YOUR GOAL>
Scan the entries below for "computer" and copy each line that holds it.

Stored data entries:
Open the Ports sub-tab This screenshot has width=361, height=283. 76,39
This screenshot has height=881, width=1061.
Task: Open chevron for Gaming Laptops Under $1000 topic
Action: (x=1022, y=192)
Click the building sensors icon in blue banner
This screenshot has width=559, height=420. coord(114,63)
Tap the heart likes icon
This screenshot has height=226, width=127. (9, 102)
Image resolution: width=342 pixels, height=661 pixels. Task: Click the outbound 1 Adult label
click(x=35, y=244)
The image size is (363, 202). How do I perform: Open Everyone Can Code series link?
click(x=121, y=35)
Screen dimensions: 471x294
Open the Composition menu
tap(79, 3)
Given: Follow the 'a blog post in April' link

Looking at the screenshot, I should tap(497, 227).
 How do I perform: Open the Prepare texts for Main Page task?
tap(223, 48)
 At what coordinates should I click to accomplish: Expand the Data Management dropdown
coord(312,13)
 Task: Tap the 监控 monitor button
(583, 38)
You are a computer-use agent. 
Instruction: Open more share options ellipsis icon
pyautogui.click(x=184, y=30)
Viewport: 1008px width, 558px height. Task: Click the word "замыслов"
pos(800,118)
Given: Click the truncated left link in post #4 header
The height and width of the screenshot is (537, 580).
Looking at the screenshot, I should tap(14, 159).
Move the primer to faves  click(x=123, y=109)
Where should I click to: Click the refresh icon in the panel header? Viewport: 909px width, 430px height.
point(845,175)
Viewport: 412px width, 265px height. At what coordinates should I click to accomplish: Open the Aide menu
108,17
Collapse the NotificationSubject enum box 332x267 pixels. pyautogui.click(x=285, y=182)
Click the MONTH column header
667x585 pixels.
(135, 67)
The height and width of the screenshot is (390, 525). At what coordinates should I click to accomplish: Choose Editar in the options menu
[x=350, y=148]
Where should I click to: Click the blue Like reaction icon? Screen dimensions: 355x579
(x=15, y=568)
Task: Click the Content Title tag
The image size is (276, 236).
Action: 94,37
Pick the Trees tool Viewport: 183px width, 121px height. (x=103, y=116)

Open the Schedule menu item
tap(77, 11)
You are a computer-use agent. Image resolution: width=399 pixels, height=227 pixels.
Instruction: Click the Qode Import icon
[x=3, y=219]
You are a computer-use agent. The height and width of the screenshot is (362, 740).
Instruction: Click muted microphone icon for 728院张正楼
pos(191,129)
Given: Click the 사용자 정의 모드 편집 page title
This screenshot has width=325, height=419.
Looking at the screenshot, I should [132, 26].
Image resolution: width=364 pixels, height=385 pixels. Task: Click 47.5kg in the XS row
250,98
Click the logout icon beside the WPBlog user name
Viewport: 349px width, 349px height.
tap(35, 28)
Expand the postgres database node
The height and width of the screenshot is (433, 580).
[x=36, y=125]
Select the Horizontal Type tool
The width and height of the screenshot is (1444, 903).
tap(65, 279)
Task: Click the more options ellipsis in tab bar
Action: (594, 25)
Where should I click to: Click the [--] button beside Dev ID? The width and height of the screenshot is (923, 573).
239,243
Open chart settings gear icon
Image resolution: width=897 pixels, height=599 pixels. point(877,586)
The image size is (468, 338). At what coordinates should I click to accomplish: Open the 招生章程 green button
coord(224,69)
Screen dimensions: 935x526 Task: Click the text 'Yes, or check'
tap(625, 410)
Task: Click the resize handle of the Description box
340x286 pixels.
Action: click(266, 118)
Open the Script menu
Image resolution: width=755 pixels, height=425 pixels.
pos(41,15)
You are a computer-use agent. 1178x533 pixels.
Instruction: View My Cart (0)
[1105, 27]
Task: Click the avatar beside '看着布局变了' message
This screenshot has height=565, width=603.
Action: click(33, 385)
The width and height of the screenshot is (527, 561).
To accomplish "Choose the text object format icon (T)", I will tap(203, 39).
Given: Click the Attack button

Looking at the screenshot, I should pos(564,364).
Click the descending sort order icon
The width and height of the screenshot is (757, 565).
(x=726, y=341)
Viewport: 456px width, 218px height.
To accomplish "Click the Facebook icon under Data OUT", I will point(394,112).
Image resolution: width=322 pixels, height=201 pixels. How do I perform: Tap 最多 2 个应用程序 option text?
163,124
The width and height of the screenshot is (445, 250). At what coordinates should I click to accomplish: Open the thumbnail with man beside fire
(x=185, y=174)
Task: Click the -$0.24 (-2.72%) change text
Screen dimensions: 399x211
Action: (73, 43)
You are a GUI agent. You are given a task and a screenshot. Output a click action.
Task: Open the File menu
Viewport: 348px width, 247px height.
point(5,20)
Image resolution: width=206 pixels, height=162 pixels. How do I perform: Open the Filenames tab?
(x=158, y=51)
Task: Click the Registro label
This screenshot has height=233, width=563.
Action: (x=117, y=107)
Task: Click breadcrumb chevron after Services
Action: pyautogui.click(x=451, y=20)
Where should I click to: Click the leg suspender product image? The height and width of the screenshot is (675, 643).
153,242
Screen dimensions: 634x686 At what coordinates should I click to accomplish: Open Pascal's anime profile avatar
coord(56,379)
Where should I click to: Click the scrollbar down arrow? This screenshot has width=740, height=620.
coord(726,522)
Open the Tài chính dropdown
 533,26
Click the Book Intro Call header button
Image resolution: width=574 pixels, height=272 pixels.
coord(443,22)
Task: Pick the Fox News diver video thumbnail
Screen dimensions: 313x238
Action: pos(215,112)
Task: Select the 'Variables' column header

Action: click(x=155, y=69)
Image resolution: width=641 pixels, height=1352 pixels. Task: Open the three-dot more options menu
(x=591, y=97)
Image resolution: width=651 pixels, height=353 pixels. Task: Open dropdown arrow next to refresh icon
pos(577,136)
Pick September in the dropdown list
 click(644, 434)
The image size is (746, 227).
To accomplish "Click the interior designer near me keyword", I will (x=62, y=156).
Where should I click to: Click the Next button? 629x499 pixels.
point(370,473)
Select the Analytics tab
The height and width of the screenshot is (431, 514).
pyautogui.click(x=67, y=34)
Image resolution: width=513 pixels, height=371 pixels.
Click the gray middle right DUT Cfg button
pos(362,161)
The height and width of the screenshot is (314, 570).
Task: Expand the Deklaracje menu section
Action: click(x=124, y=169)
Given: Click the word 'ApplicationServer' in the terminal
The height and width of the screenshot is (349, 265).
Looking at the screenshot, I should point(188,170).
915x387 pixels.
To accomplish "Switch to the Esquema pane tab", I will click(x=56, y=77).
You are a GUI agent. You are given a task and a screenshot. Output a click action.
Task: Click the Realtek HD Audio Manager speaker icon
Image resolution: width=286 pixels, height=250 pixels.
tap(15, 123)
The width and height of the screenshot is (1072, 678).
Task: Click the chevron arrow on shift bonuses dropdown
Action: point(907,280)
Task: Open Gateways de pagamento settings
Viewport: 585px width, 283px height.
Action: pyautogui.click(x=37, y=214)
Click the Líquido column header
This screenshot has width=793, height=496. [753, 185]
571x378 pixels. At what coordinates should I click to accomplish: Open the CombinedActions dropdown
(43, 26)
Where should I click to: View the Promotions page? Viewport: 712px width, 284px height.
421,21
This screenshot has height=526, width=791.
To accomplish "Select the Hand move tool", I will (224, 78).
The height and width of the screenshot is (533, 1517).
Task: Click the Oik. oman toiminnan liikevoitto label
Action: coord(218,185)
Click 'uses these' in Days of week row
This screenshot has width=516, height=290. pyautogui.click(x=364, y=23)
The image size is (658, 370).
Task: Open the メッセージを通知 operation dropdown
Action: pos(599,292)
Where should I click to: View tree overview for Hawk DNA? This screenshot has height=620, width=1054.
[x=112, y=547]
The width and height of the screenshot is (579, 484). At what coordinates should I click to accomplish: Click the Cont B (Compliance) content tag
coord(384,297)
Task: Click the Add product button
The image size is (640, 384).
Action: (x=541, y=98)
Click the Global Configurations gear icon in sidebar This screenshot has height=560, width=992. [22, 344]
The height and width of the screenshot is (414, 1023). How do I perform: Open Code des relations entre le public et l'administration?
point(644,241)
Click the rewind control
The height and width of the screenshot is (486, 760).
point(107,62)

RESPONSE>
You are a computer-use agent. 
You are a computer-use agent. Image resolution: width=399 pixels, height=227 pixels.
You are a computer-use agent. The height and width of the screenshot is (362, 740).
You are a computer-use agent. 1178x533 pixels.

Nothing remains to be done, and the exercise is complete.